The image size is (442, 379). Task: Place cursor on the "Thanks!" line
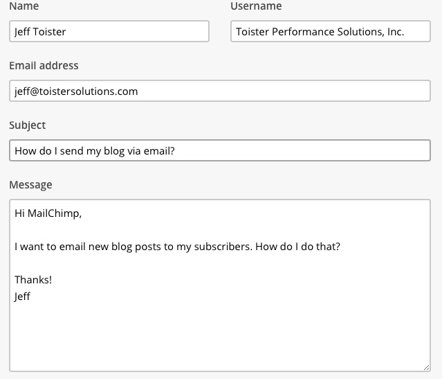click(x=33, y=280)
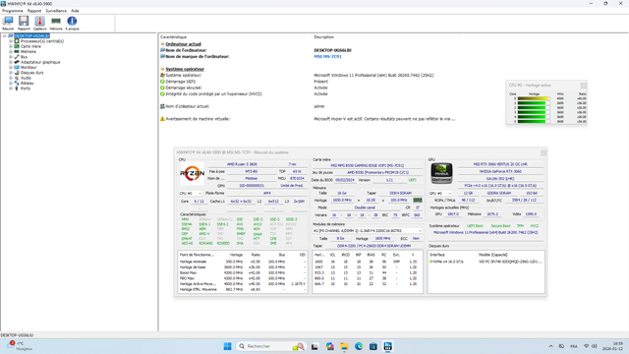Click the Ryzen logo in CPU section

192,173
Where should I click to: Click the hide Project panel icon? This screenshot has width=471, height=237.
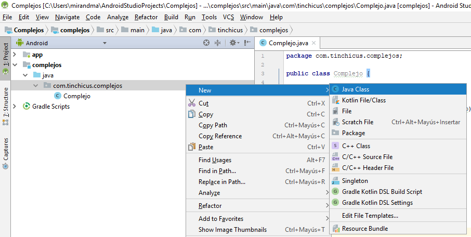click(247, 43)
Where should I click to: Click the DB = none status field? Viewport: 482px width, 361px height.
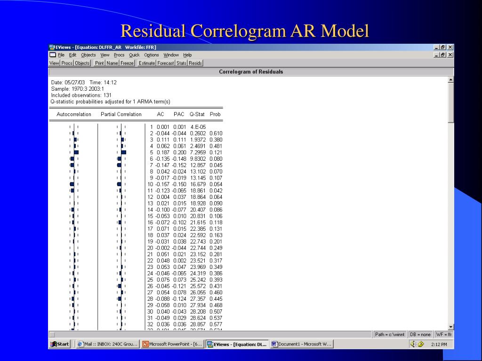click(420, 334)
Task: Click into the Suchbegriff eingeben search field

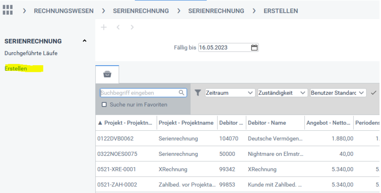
**********
Problem statement -
Exact duplicates of all the entries are required, and no image may appear in them.

Answer box -
The image size is (442, 379). Task: Place cursor on the "Thanks!" line
click(x=33, y=280)
Click the Ryzen logo in CPU section

192,173
Where should I click to: Click the hide Project panel icon? This screenshot has width=471, height=237.
click(247, 43)
Where should I click to: Click the DB = none status field? Viewport: 482px width, 361px height.
click(420, 334)
Task: Click into the Suchbegriff eingeben search field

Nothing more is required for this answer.